Und ein wichtiger praktischer Punkt: Hitze baut Polyphenole ab. Je mehr man mit einem hochwertigen Öl kocht, desto mehr der wertvollen Verbindungen gehen verloren. EVOO ist zum Kochen absolut geeignet — die Rauchpunkt-Mythen sind längst widerlegt — aber wer Polyphenole aufnehmen will, sollte es roh verwenden. Über das Essen träufeln, zu einem fertigen Gericht geben oder pur trinken.
Worauf man achten sollte
Wer Olivenöl für die Gesundheit trinkt, sollte auf die Qualität achten — nicht auf die Menge. Drei Dinge sind entscheidend:
Erntezeitpunkt. Frühe Ernte bedeutet mehr Polyphenole. Wenn das Etikett nichts darüber sagt, handelt es sich fast sicher nicht um eine frühe Ernte.

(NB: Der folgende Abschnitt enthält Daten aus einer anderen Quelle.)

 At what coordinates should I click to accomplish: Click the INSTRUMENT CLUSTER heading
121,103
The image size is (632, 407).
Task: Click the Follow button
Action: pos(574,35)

Einzelne Sorte. Das Mischen verschiedener Sorten und Erntezeitpunkte ist die Methode großer Produzenten, um Geschmack zu standardisieren und den Ertrag zu maximieren. Sortenreine Öle von einem bekannten Erzeuger ermöglichen Transparenz darüber, was tatsächlich in der Flasche ist.
Laborgeprüfter Polyphenolgehalt. Das ist der einzige Weg, es zu wissen. Nicht die Farbe, nicht der Geschmack, nicht der Preis, nicht das Etikett „extra nativ“. Die Zahl, in mg/kg, von einem unabhängigen Labor. Einige Spezialitäten-Produzenten — wie ATTIMO, eine europäische Marke für sortenreine Frühernteöle — veröffentlichen ihre Polyphenolwerte offen. Ihre Coratina aus Apulien erreicht 847 mg/kg. Das ist kein typischer Wert. Die meisten Öle im Supermarkt liegen unter 100.
Der Olivenöl-Shot ist eine gute Idee. Aber ihn mit dem falschen Öl zu machen, ist wie ein Nahrungsergänzungsmittel zu nehmen, das keinen Wirkstoff enthält. Die Flasche sieht gleich aus. Was drin ist, nicht.